Tuesday, 25 November

Tuesday, 25 November

Sixth Brigade captures a troublesome blockhouse just west of Point 175, takes 200 prisoners, and then gathers for a night attack which fails to break through to Ed Duda. Opposition is fierce, casualties on both sides severe.

Fourth Brigade, to the north, moves four miles forward after dawn, runs into heavy fire, and digs in. The three sections of 4 RMT Company draw back south of Belhamed and Zaafran, awaiting further orders. From now until entering Tobruk their job is to stay put and wait. Except for one air raid——and now enemy bombers and fighters appear daily in moderate strength ——the day passes fairly quietly for 4 RMT. In the evening white flares from enemy positions prick the sky. Fourth Brigade's 18 and 20 Battalions, on foot, in moonlight capture Belhamed by bayonet.

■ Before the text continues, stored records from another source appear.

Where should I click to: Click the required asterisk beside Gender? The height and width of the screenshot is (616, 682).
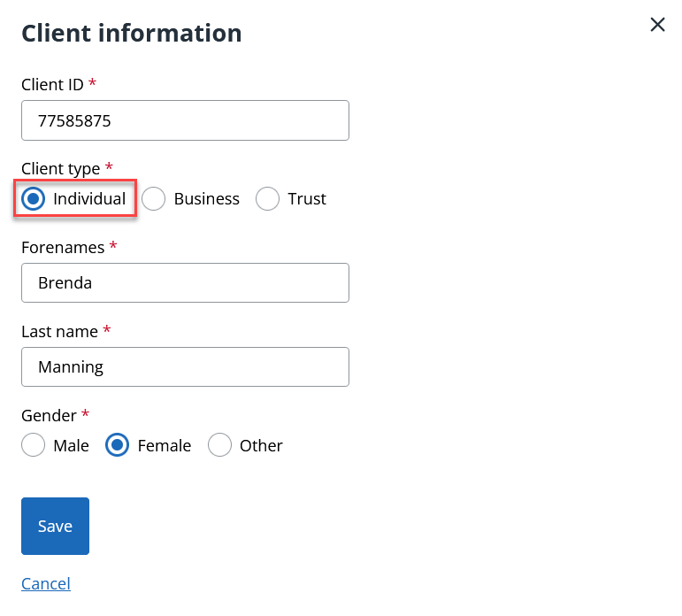click(x=86, y=413)
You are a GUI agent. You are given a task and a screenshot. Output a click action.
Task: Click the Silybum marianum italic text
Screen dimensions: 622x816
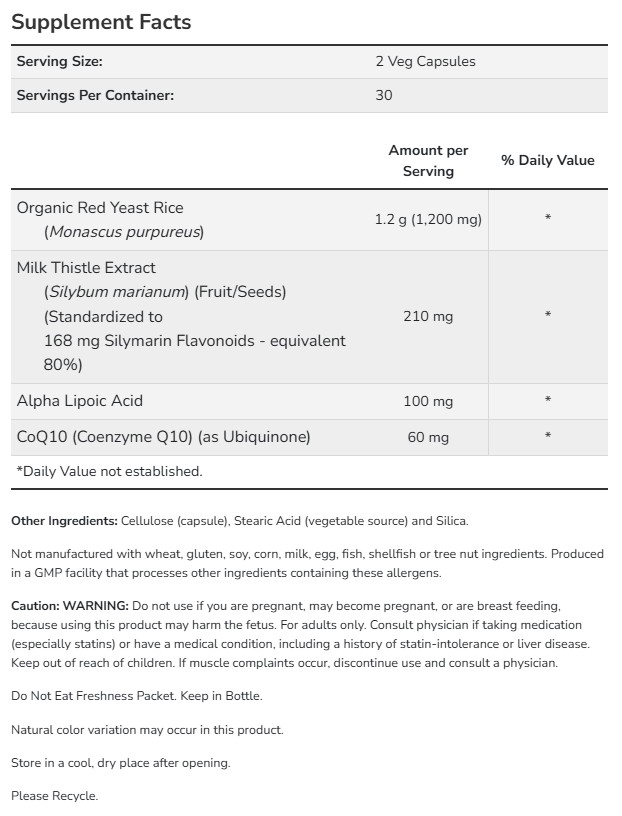click(x=118, y=292)
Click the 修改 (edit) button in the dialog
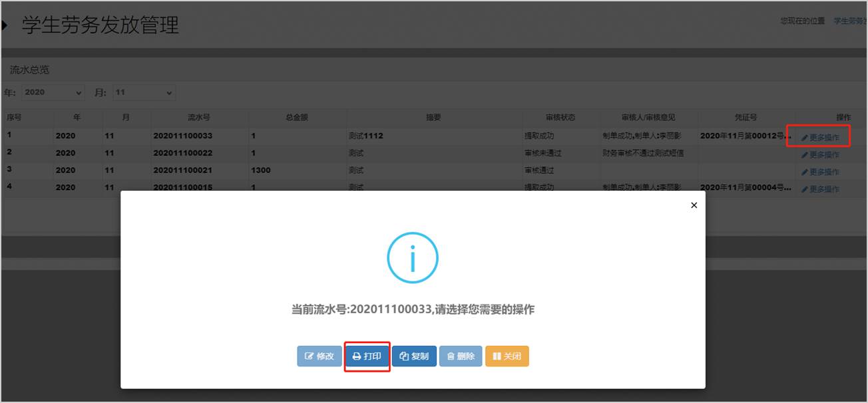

The Division's ammunition is low, supplies and water are short, and now with no link-up to the east, hundreds of wounded and almost a thousand prisoners are further problems.

With plenty of problems of its own, B Section of 4 RMT, on water supply work, is worried by roving tanks, artillery fire, occasional bombing, and shifting water points. One water point has changed its position three times in two hours. One B Section convoy runs into seven lost Germans, accepts their surrender, and hands them over to a tank brigade headquarters. Driver Hewlett48 is last seen searching an abandoned car when a staff car pulls up beside him. Thought to have been taken prisoner, Hewlett later is reported killed.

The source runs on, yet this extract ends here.